Context-based network policies
Databricks context-based policies provide a unified security framework for managing both inbound and outbound traffic to your workspaces. With context-based ingress, administrators can restrict workspace access based on a combination of identity, network source, and request type. Serverless egress policies extend this control to outbound traffic by limiting serverless workloads to authorized destinations. Together, these network policies help ensure that both user access and data movement remain within trusted boundaries across your organization.
Context-based network policies complement these existing security features:
- Context-based ingress control:
- Workspace IP access lists
- Account IP access lists
- Inbound Private Service Connect
- Outbound Private Service Connect
- Serverless egress control:
- Network connectivity configurations (NCCs)
Benefits
Context-based ingress network policies provide the following benefits to your network security:
- Enhanced security: Mitigate unauthorized access and data exfiltration risks.
- Identity-aware control: Support SaaS clients without stable IP ranges by using identity-based rules.
- Flexible enforcement: Apply different rules to different request types, sources, and identities.
- Centralized management: Configure once at the account level, apply across multiple workspaces.
- Safe testing: Use dry run mode to test policy impacts before full enforcement.
Policy types compared
Context-based network policies include two types: ingress control and egress control.

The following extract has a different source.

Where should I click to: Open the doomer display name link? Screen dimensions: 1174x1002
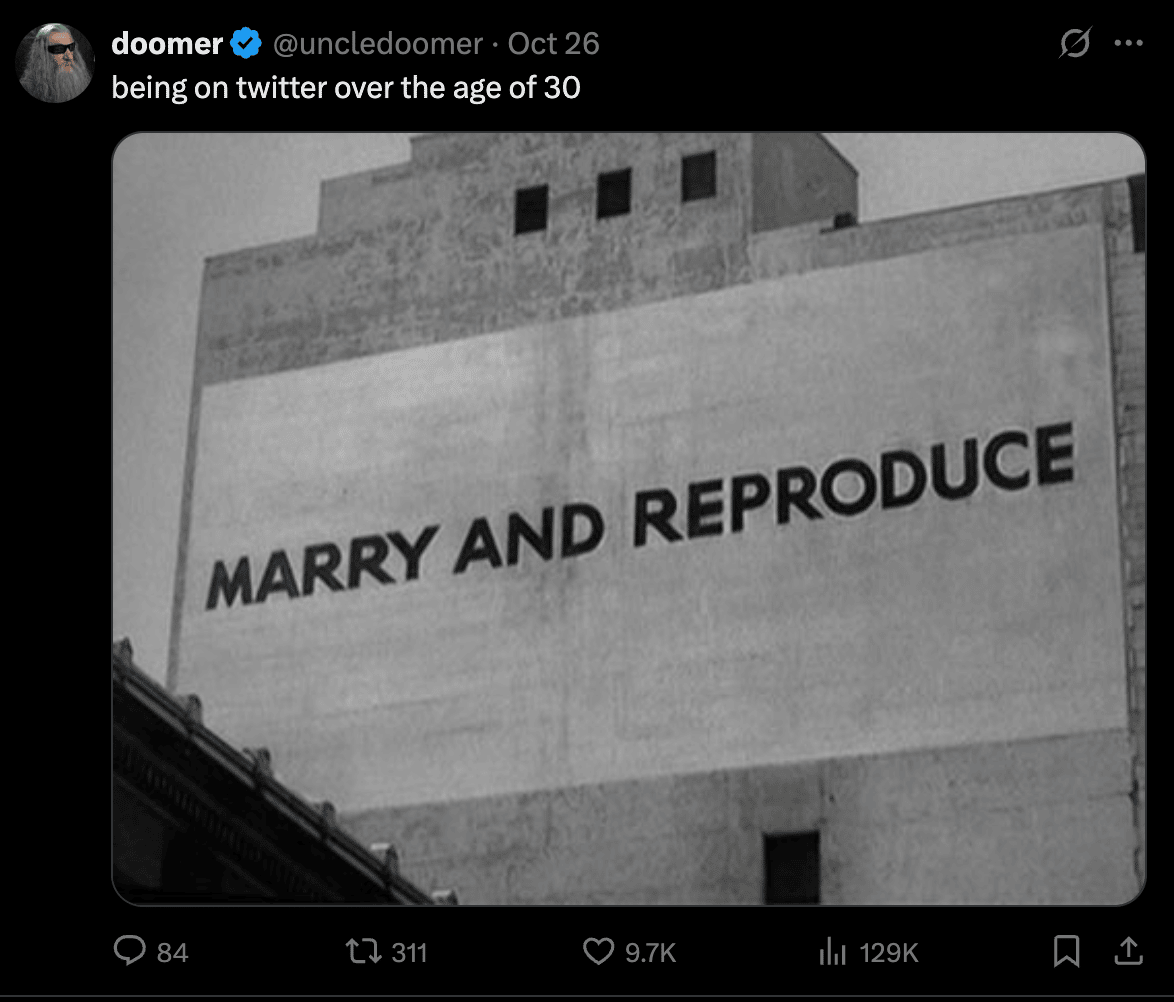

The following table summarizes the key differences:
Attribute | Ingress control | Egress control |
|---|---|---|
What it controls | Inbound requests to Databricks workspace endpoints. | Outbound connections from Serverless compute to external destinations. |
Primary use case | Restrict who can access your workspace, from where, and what they can reach. | Prevent data exfiltration by controlling which external resources Serverless compute can connect to. |
Policy criteria | Identity (multiple users or multiple service principals) Network source (CIDR range) Access type (Workspace UI, API, Apps, Lakebase Compute) | Allowed locations FQDNs Cloud storage containers |
Audit logging |
|
|
How context-based policies work
With ingress control, you can:
- Stop access from untrusted networks by requiring both valid credentials and a trusted network source.
- Allow SaaS automation tools with dynamic IPs by using identity-based rules instead of IP allowlists.
- Restrict sensitive operations to the workspace UI while allowing broader API access.
- Limit high-privilege service principals to corporate network ranges only.
With egress control, you can:
- Prevent data exfiltration by restricting which external APIs Serverless compute can reach.
- Allow connectivity only to approved cloud storage buckets and external databases.
- Block outbound connections to unauthorized destinations while permitting required integrations.
- Enforce compliance by limiting data movement to approved regions and services.
-
- Configure ingress policies
- Set up allow and deny rules that combine identity, network source, and access type to control inbound requests to your workspace.
-
- Configure egress policies
- Define outbound connection rules to control which external destinations your Serverless compute resources can reach.
Enforcement modes
Context-based policies have two different modes of enforcement:
- Enforced mode: Rules are actively applied. Violating requests are blocked.
- Dry run mode: Violations are logged but not blocked. Use this mode to test policy impacts before enforcement.
Databricks recommends starting with dry run mode to avoid unintended access disruptions.
Audit logging
Databricks logs all policy evaluations for compliance and monitoring:
- Ingress: Logged in the
system.access.inbound_networksystem table. - Egress: Logged in the
system.access.outbound_networksystem table.
Query these logs to validate policy effectiveness and detect unauthorized access attempts.
How policies interact with other controls
- IP access lists: Both IP access lists and ingress policies must allow a request. If you disable public access in your private access settings, the system denies all public requests regardless of ingress policy rules.
- Private connectivity: Works alongside ingress policies when public access is enabled.
- Security profiles: Context-based policies provide network-level controls that complement compute and data governance.
Best practices
- Start with dry run mode to validate policy behavior before enforcement.
- Use identity-based rules for SaaS clients with dynamic IP addresses.
- Apply deny rules to high-privilege service principals first to limit risk.
- Monitor audit logs regularly to detect unexpected access patterns.
- Test egress policies to ensure required external resources remain accessible.
- Use descriptive policy names for long-term maintainability.